FORT MYERS, Fla., Dec. 1 (UPI) -- A dispute concerning how many homes were built with defective drywall may be resolved in a Florida federal court, attorneys said.
Federal and state officials have estimated 100,00 homes -- 16,00 of which are in the Fort Myers, Fla., area -- contain defective Chinese drywall, the Bradenton Herald reported Tuesday.
The U.S. Consumer Product Safety Commission received approximately 2,100 complaints from 32 states, the District of Columbia and Puerto Rico, with about two-thirds of them from Florida, CPSC spokesman Scott Wolfson said.
"If you look at the empirical data at this time, it does not equate to 100,000 homes,'' he said.

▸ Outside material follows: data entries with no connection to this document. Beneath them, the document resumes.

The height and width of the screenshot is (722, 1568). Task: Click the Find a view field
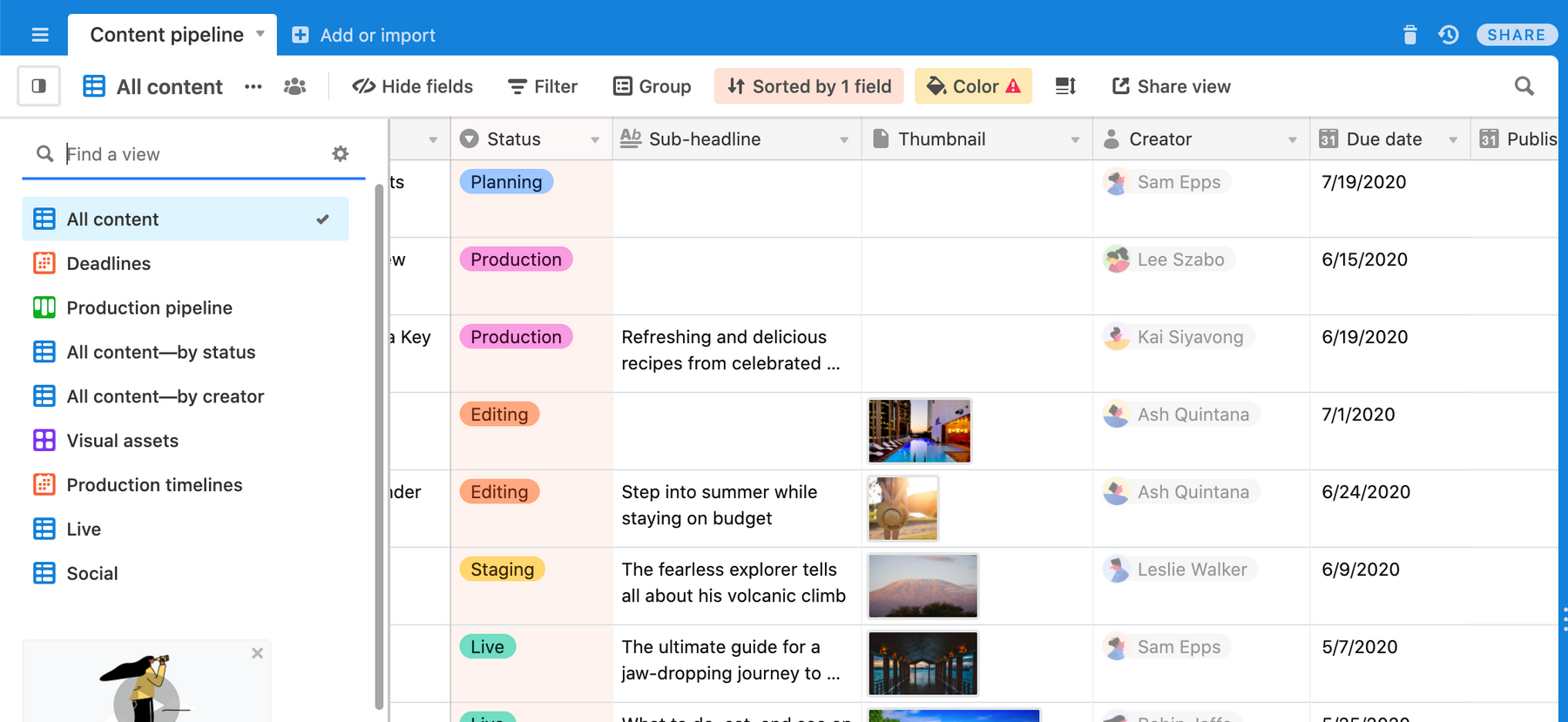click(192, 154)
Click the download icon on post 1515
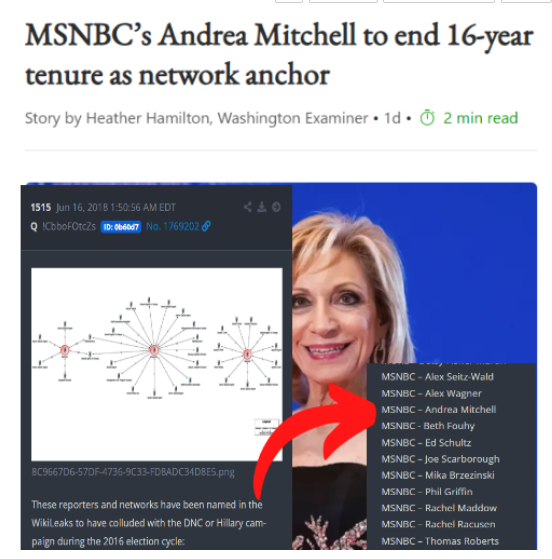 tap(262, 207)
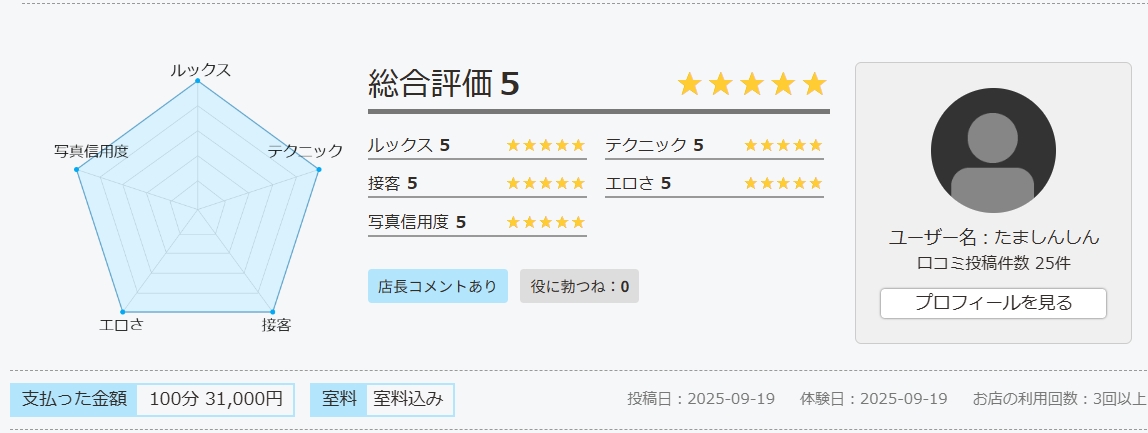The height and width of the screenshot is (433, 1148).
Task: Click the ユーザー名 たましんしん text
Action: (x=993, y=238)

Others said 100,000-home estimate is valid, possibly even low, and the number of complaints does not reflect how many homes were actually built with the defective material.
"There are a lot of people still in denial or unaware of this stuff,'' said Thomas Martin, president of Americas Watchdog, a Washington, consumer-advocacy group.
The Florida Department of Health received 678 Chinese drywall complaints, but did not inform the CPSC of them, health department spokeswoman Susan Smith said.
"I don't see any association between complaints and the scope of the problem,'' said Scott Weinstein, a Fort Myers lawyer on a committee representing plaintiffs in drywall litigation.
Weinstein said he and other attorneys will prove the validity of the estimate in the trial scheduled to start in January.